Eagle Global Scientific LLC, contracting agency to the Centers for Disease Control and Prevention, Atlanta, GA, USA.
BMC Res Notes. 2024 Oct 14;17(1):308. doi: 10.1186/s13104-024-06951-0.
Trimming adapters and low-quality bases from next-generation sequencing (NGS) data is crucial for optimal analysis. We evaluated six trimming programs, implementing five different algorithms, for their effectiveness in trimming adapters and improving quality, contig assembly, and single-nucleotide polymorphism (SNP) quality and concordance for poliovirus, severe acute respiratory syndrome coronavirus 2 (SARS-CoV-2) and norovirus paired data sequenced on Illumina iSeq and MiSeq platforms. Trimmomatic and BBDuk effectively removed adapters from all datasets, unlike FastP, AdapterRemoval, SeqPurge, and Skewer. All trimmers improved read quality (Q ≥ 30, 87.8 - 96.1%) compared to raw reads (83.6 - 93.2%). Trimmers implementing traditional sequence-matching (Trimmomatic and AdapterRemoval) and overlapping algorithm (FastP) retained the highest-quality reads. While all trimmers improved the maximum contig length and genome coverage for iSeq and MiSeq viral assemblies, BBDuk-trimmed reads assembled the shortest contigs. SNP concordance was consistently high (> 97.7 - 100%) across trimmers. However, BBDuk-trimmed reads had the lowest quality SNPs. Overall, the two adapter trimmers that utilized the traditional sequence-matching algorithm performed consistently across the viral datasets analyzed. Our findings guide software selection and inform future versatile trimmer development for viral genome analysis.

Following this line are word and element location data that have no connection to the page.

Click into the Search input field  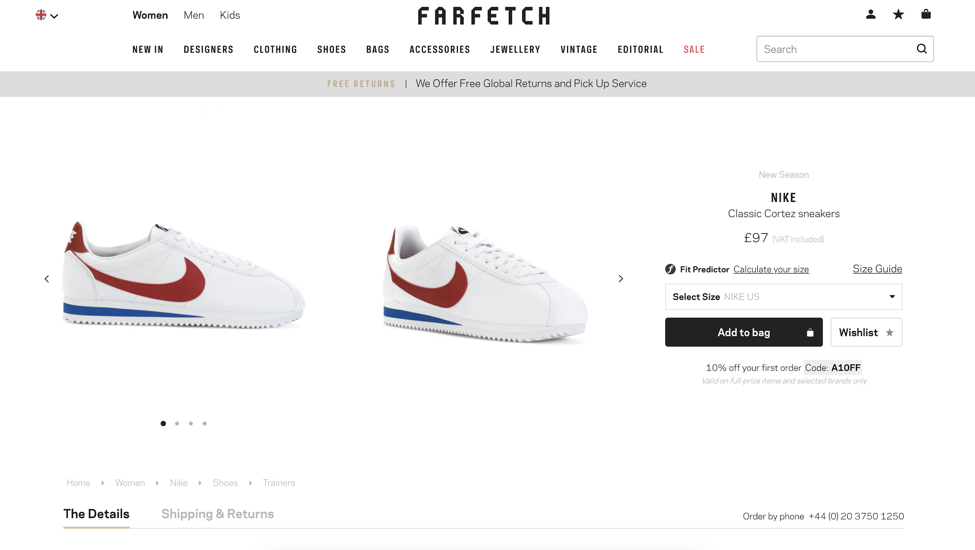click(x=835, y=49)
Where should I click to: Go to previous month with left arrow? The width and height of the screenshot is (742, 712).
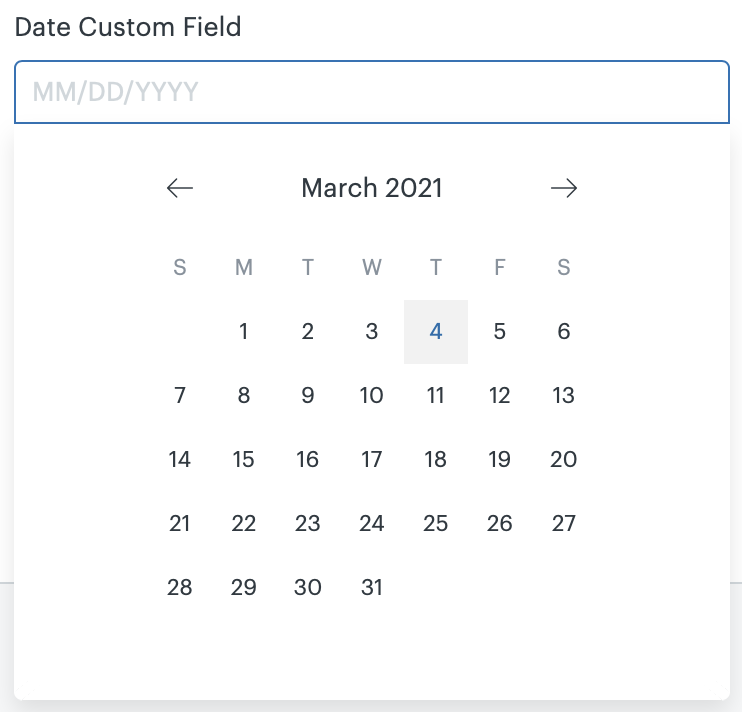pos(180,188)
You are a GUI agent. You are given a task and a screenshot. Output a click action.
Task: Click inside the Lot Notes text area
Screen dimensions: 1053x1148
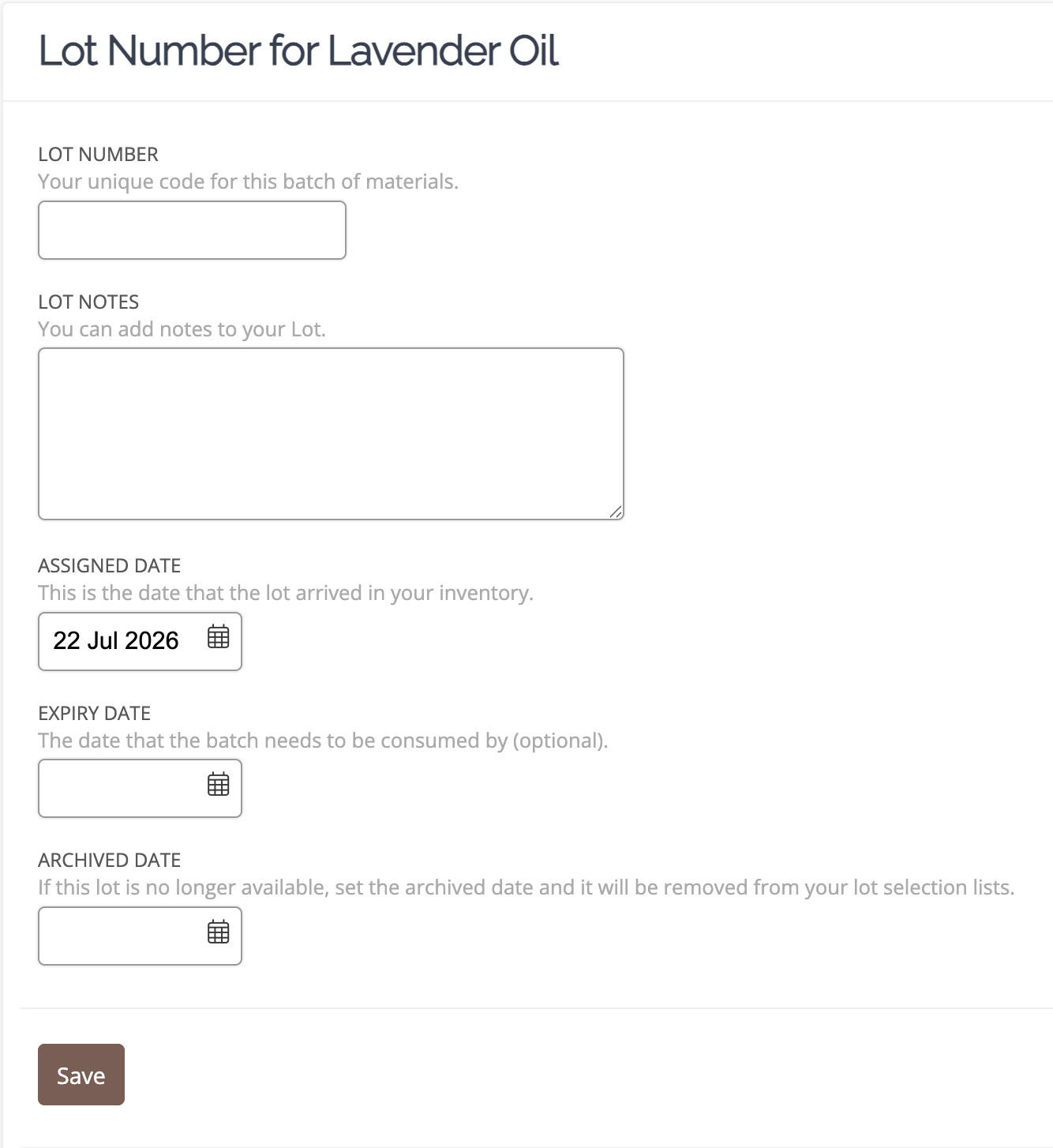pos(331,433)
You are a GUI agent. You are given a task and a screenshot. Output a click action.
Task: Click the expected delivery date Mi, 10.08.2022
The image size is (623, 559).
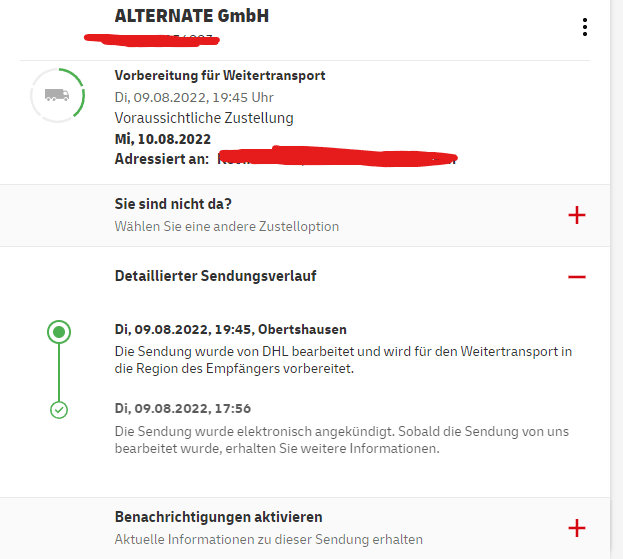(x=163, y=139)
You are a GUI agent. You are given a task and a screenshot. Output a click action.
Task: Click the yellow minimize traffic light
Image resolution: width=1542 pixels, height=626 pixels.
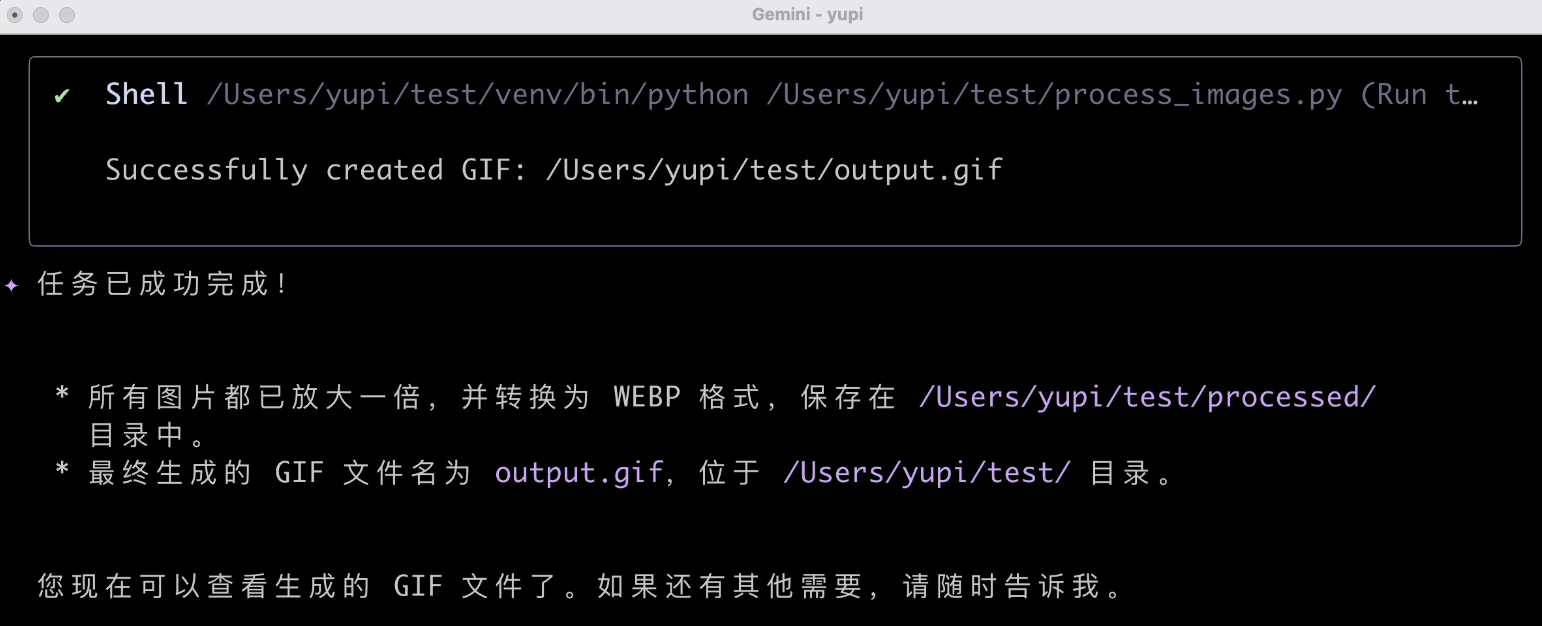tap(40, 15)
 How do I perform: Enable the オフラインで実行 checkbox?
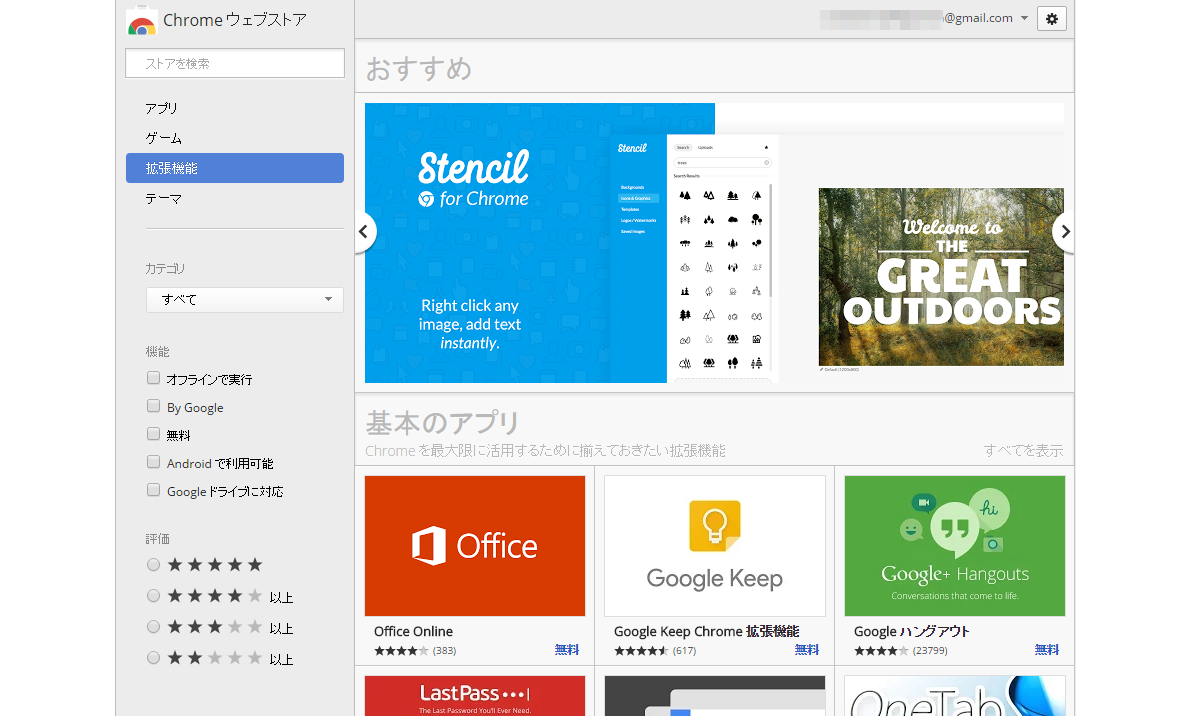point(153,378)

从下一代测序 (NGS) 数据中修剪接头和低质量碱基对于优化分析至关重要。我们评估了六种修剪程序,它们实施了五种不同的算法,以评估其从所有数据集有效修剪接头和提高质量、拼接质量以及单核苷酸多态性 (SNP) 质量和一致性的能力,这些数据集为在 Illumina iSeq 和 MiSeq 平台上测序的脊髓灰质炎病毒、严重急性呼吸综合征冠状病毒 2 (SARS-CoV-2) 和诺如病毒配对数据。与 FastP、AdapterRemoval、SeqPurge 和 Skewer 不同,Trimmomatic 和 BBDuk 有效地从所有数据集去除了接头。与原始读取相比(83.6% 至 93.2%),所有修剪器都提高了读取质量(Q≥30,87.8%至 96.1%)。实施传统序列匹配(Trimmomatic 和 AdapterRemoval)和重叠算法(FastP)的修剪器保留了最高质量的读取。虽然所有修剪器都提高了 iSeq 和 MiSeq 病毒组装的最大拼接体长度和基因组覆盖率,但 BBDuk 修剪的读取组装了最短的拼接体。SNP 一致性在所有修剪器中始终很高(>97.7%至 100%)。然而,BBDuk 修剪的读取具有最低质量的 SNP。总体而言,两种使用传统序列匹配算法的接头修剪器在分析的病毒数据集上表现一致。我们的研究结果指导软件选择,并为未来用于病毒基因组分析的多功能修剪器开发提供信息。